_Фрагмент документа_.
▼▼▼

Когда сын вернулся после третьего срока, он привёл ко мне в дом девушку. У неё была порядочная мать, которая билась за свою дочь, спасая её от наркотиков. Мы вместе с ней  пытались образумить своих детей. Они жили то у меня, то у сыновой тёщи. Моя новоиспечённая сватья не могла нахвалиться на моего сына. Он сделал в их квартире ремонт. Руки у него были золотые, за что бы сын ни брался, всё у него получалось ладно да складно. Но только до поры, до времени. Через три месяца первой сорвалась его девушка. Сватья плакала, кляла свою дочь, говорила, что всю жизнь мечтала о таком зяте. Сын находил свою гражданскую жену, возвращал домой, приводил в нормальное состояние. Потом я узнала, что моего сына взяли с пистолетом ТТ – 1942 года выпуска с полной обоймой в полной боевой готовности. Сын продал этот пистолет подставному милиционеру. Гнев, который обуял меня, вывел из равновесия. До чего же дошёл мой ребёнок! Он взял в руки оружие! Но следователь охладила меня. Она сказала, что это счастье, что мой сын, взяв в руки пистолет, пошёл не убивать, даже не пугать кого-то. Он пошёл продать этот пистолет, чтобы получить деньги и закончить ремонт в доме своей тёщи. Потом я узнала, что его подставили дружки, от которых он отказался. Хотя самому надо было думать о последствиях. До суда его выпустили под залог. Я, увидев его бесцветные глаза, спросила, зачем он опять это сделал. Сын ответил, что так меньше чувствуешь боль, когда выбивают ложное признание, чтобы заставить взять на себя ещё какое-нибудь нераскрытое дело.

▲▲▲

_Задание 1_.
Какое оружие, согласно фрагменту документа, было у сына, когда его задержали?
_Задание 2_.
Поясните по фрагменту документа, почему следователь назвала счастьем то, как сын распорядился пистолетом.

_Записи набора данных_.
▼▼▼

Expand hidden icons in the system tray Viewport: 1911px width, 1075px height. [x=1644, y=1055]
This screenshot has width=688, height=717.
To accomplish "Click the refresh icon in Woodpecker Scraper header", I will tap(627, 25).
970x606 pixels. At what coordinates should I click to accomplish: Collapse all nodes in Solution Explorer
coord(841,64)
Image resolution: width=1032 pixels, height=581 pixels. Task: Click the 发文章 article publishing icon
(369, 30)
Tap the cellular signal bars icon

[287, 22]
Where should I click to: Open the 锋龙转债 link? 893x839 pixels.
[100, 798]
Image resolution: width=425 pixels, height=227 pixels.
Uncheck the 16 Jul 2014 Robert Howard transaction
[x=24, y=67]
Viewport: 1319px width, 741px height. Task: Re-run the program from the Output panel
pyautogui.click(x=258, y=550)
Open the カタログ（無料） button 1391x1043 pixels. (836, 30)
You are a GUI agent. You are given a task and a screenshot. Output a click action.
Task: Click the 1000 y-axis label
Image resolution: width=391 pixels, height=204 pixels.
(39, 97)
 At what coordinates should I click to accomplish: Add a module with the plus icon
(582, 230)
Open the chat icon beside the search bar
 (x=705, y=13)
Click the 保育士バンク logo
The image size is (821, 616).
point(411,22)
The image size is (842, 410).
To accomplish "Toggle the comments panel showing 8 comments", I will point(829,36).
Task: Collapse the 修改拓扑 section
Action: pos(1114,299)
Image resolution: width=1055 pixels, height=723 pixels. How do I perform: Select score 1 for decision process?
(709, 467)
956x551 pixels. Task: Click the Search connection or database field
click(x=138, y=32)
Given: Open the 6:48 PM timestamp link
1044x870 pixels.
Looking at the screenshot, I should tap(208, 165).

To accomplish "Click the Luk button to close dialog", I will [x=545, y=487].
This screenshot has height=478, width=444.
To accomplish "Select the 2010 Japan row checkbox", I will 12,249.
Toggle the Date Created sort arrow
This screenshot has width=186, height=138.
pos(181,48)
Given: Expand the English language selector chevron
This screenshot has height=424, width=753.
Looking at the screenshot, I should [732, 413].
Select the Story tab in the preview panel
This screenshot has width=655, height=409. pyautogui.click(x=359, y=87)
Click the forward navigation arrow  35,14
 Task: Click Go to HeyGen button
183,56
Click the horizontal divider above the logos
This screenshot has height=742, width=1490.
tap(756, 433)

▲▲▲

_Решение задания 1_.
Пистолет ТТ 1942 года выпуска с полной обоймой, в полной боевой готовности.

_Решение задания 2_.
Взяв пистолет, сын не собирался никого убивать или даже пугать. Он хотел продать оружие, чтобы получить деньги и закончить ремонт в квартире своей тёщи.